[[ Selected text open ]]

An important part of that conversation involves talking honestly about sex before those bags are packed, with Dr Riddle urging parents not to turn a blind eye to the topic.
“Remind them about consent conversations and don’t be afraid to have the safe sex talk,” he insists.
An expected hike in STI cases
According to Dr Riddle, data released this month from the National Notifiable Diseases Surveillance System (NNDSS) showed a significant spike in STI infections between 2021 to 2023, specifically a 45 per cent increase in gonorrhoea and a 24 per cent increase in confirmed cases of chlamydia.
Young people between 15 to 29 years made up the majority of these numbers, serving as a harsh reminder for children to be safe when it comes to intimacy.
With the statistics in mind, Dr Riddle claims it is more important than ever to have the conversation about testing with the teens heading off for some fun.
“Given we also see an increase around Schoolies and festival season, this year it’s of even more concern with the already elevated number of cases,” he says.
Encourage your teens to get tested before AND after Schoolies celebrations
The asymptomatic nature of most STIs means they can spread from person to person unknowingly creating an exponential multiplying factor.
It’s for this reason, Dr Riddle is encouraging all parents to get their children tested before they head off to Schoolies as well as when they return.
“We know that many young Australians are living sex positive lives. We want to make sure that they’re doing it safely and making responsible decisions together with their sexual partners,” he says.
“If they’ve already been sexually active I’d encourage you to speak with them about getting an STI test before heading off and most certainly having one on their return. It’s all part of being a responsible adult who is engaging in adult things.”
How can parents help?
Of course for many families, talking about sex with their teens doesn’t come so easily, but by normalising the subject and addressing the matter in a calm and factual way, parents can minimise the embarrassment and ensure their teens don’t run away.
“Ensure they have – or have access to – a supply of condoms, as these are the most effective way of preventing STIs,” Dr Riddle encourages, while also adding that young women should also talk to their GP about contraception without relying solely on condoms for protection against unwanted pregnancy.
Downloading the Stigma Health app is also a convenient way to keep on top of sexual health, without the teen feeling embarrassed.
“We have really tackled much of this head-on by offering telehealth consults and we also have a bulk-billing option available for those suitable,” Dr Riddle shares.
“The app makes it even more accessible and keeps it top of mind when it’s sitting on the one item that teens don’t leave home without – their mobile phone.
“Education is still a really important part of changing perceptions of STI risks in the community so more conversations like this are critical and the rise in cases has been partly attributed to the lack of it during the pandemic as well as people not visiting their GP.”

[[ Selected text closed ]]
[[ Raw data open ]]

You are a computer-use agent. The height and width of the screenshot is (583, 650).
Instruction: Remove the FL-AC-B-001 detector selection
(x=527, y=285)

[[ Raw data closed ]]

● Task list
1) Please rewrite the paragraph of the Schoolies article that begins "According to Dr Riddle, data released" as a shorter version that keeps its main facts.
2) Quote the Schoolies article between "Encourage your teens" and "exponential multiplying factor.", inclusive.
3) Answer these questions from the Schoolies article.
(a) By what percentage did gonorrhoea cases rise between 2021 and 2023?
(b) Which age group made up the majority of these cases?
(c) According to Dr Riddle, what is the most effective way of preventing STIs?

● Exercise results
1) Dr Riddle cites data released this month from the National Notifiable Diseases Surveillance System (NNDSS). It shows a sharp rise in STI infections from 2021 to 2023, with gonorrhoea up 45 per cent and confirmed chlamydia cases up 24 per cent.

2)
Encourage your teens to get tested before AND after Schoolies celebrations
The asymptomatic nature of most STIs means they can spread from person to person unknowingly creating an exponential multiplying factor.

3)
(a) 45 per cent
(b) Young people aged 15 to 29
(c) Condoms